Selain menghadapi fluktuasi harga komoditi sayur, perlunya akses informasi terhadap perkembangan pertanian dan pangan sangat dibutuhkan. Pada kenyataannya juga, peran perempuan dalam pertanian sangat besar. Sebagian besar aktivitas pertanian selalu melibatkan perempuan, mulai dari menyiapkan bibit, penanaman, perawatan, hingga memasuki masa panen. Dengan demikian peningkatan kapasitas petani perempuan sangat diperlukan.

 Budaya masyarakat yang masih menganggap  perempuan tidak memiliki nilai tawar dalam kehidupan sosial menjadi hambatan tersendiri dalam penyebarluasan informasi dalam rangka peningkatan ilmu pengetahuan terhadap petani perempuan dalam sektor tersebut. Padahal ini sangat penting sebagai upaya peningkatan kapasitas perempuan sebagai bagian utama dari SDM sektor pertanian.

Informasi urban farming harus diketahui oleh petani perempuan di desa untuk menjadi pertimbangan dalam mengelola hasil panen ke depannya. Bagaimana pun juga, kelebihan-kelebihan urban farming menjadi semacam tantangan sekaligus ancaman bagi keberlanjutan tanaman-tanaman yang dihasilkan dari pertanian perempuan di desa.

Maraknya gerakan urban farming tidak menjadikan petani perempuan tetap diam dan tidak melakukan pergerakan ke arah yang lebih baik. Tetapi, harus ada upaya inovasi untuk menyeimbanginya. Tuti Tutuarima, S.TP, M.Si juga menambahkan sebuah inovasi penanganan pasca panen. Bisa melalui penanganan bahan segar dengan penyimpanan suhu rendah atau melalui pengolahan. Seperti tomat yang bisa diolah menjadi saus atau manisan. Sayuran hijau bisa diolah menjadi berbagai olahan, mie atau stik sayur.
——
Tulis lanjutan teks tentang petani perempuan dan urban farming, dimulai tepat setelah kalimat terakhirnya.

- CUPLIKAN DATA -
——
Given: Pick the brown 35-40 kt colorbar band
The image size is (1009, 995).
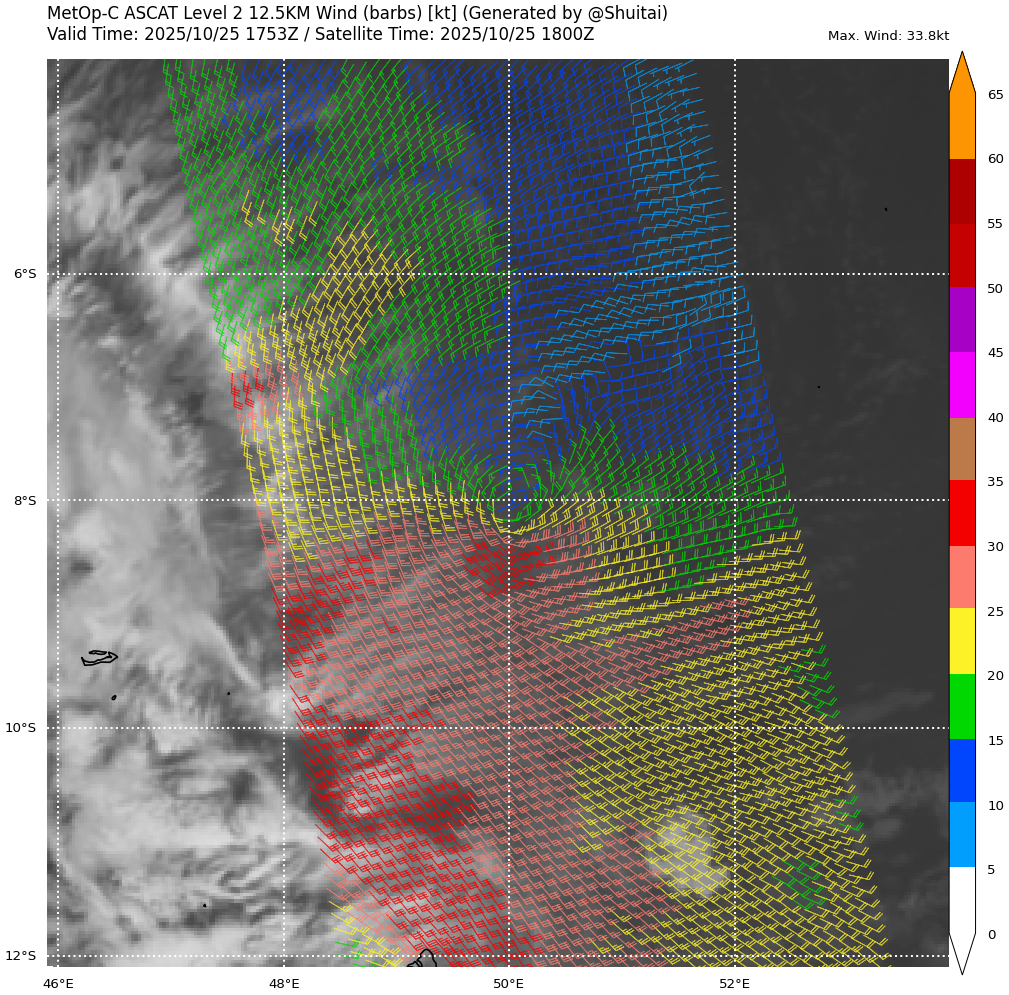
——
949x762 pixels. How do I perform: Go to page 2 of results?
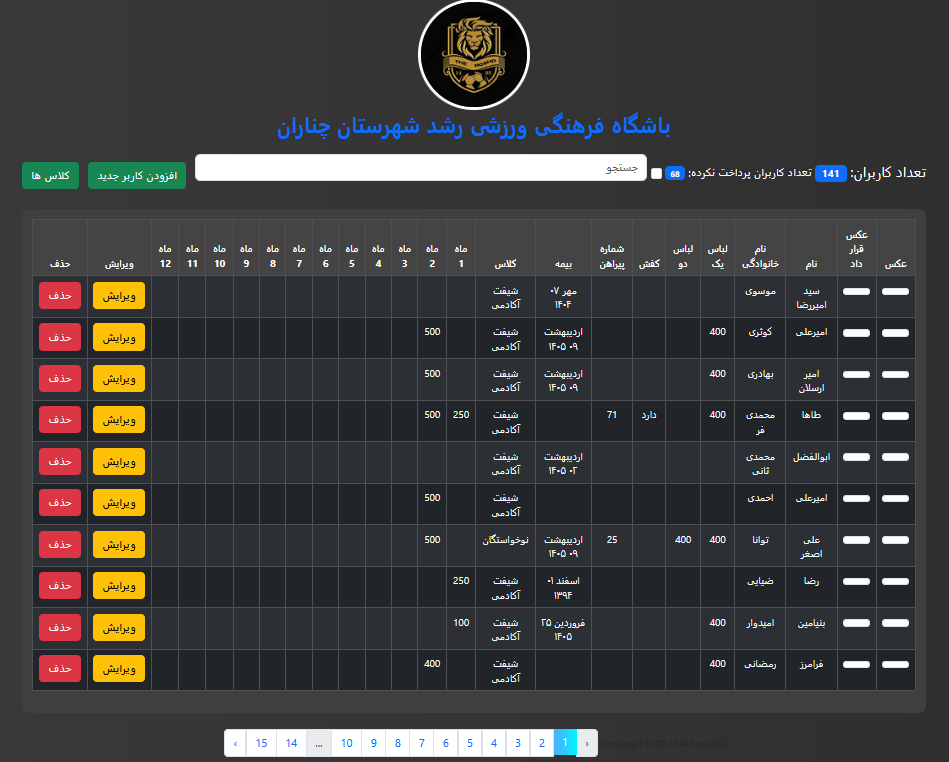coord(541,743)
——
- JAWABAN -
Cara-cara penanganan pasca panen ini pun harus diketahui oleh petani perempuan dan membentuk kesadaran masing-masing perempuan untuk mulai berinovasi. Peran pemerintah sangat diharapkan untuk memudahkan  upaya ini. Ibu Sujirah menuturkan harapannya sebagai berikut:

“Itu bagus juga, tapi harus ada fasilitas dari pemerintah. Kalau hanya kita sendiri  pasti tidak tahu, caranya gimana, cara pendistribusiannya, dan modal pengelolaannya harus dipikirkan juga. Harus ada pendamping untuk mengajari pengelolaan ini.”

Upaya ini tentu bisa diwujudkan melalui bantuan pemerintah melalui kebijakan-kebijakannya. Pengembangan dan inovasi sektor pertanian tentunya akan membawa dampak yang besar terhadap optimalisasi sektor pertanian dalam pembangunan perekonomian Indonesia.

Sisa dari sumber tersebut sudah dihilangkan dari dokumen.